Усидчивым трудом он старался восполнить этот недостаток. Древний мир ему был хорошо знаком, он изучил ассирийские древности (они были ему нужны для его будущих картин); библию, и в особенности евангелие, он знал от слова до слова. Он охотнее слушал, чем говорил, и, несмотря на всё это, беседовать с ним было истинным наслаждением: столько было в нем добросовестного и честного желания истины. На наши вечеринки он приходил всегда первый и, как только завязывался спор, с напряженным и терпеливым вниманием следил за развитием мысли каждого. В числе русских, живших тогда в Риме, находился один добрый и неглупый малый, но с потемками в голове и со спутанным языком; Иванов позже всех нас махнул на него рукой.
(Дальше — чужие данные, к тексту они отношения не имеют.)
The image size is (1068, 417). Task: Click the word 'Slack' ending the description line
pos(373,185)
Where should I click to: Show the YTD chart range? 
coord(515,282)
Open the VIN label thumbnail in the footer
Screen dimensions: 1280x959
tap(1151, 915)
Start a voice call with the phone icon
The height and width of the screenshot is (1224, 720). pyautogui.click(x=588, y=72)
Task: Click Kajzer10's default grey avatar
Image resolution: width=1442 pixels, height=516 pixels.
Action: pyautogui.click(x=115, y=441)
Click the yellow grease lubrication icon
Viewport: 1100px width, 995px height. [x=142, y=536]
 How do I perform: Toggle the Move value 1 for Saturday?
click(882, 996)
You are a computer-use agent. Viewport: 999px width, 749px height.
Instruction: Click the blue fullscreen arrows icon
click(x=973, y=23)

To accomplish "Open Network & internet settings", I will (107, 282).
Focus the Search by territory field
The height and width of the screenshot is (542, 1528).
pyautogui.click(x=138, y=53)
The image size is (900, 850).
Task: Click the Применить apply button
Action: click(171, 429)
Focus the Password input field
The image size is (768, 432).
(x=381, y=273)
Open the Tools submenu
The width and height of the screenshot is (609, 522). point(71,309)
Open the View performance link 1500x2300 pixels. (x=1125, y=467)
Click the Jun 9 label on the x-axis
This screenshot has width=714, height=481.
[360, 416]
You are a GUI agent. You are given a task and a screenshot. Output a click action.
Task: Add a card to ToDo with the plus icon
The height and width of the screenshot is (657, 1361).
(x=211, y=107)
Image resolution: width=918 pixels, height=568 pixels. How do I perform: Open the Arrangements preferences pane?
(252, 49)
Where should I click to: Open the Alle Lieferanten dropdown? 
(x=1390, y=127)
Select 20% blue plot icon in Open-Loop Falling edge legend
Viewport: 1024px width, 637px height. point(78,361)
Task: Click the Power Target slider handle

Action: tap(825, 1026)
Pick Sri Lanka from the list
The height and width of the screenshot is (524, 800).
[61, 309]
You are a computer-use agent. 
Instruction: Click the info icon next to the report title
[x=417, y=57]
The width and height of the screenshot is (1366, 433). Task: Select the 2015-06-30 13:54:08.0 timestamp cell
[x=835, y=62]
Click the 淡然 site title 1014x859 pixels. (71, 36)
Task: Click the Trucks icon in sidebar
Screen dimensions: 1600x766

Литература и политика его не занимали: он интересовался вопросами, касавшимися до искусства, до морали, до философии. Однажды кто-то принес к нему тетрадку удачных карикатур; Иванов долго их рассматривал – и, вдруг подняв голову, промолвил: «Христос никогда не смеялся». Его везде принимали с радостью; один вид его лица с широким белым лбом, усталыми добрыми глазами, нежными, как у ребенка, щеками, заостренным носом и забавно сложенным, с приятным ртом – вызывал невольное сочувствие и привет в сердце каждого. Роста он был небольшого, приземист, плечист; вся его фигура – от бородки клинушком до пухлых, короткопалых ручек и проворных ножек с толстыми икрами – дышала Русью, и ходил он русской походкой. Он не был самолюбив, но о своем труде имел высокое понятие: недаром же он положил в него все свои силы и надежды.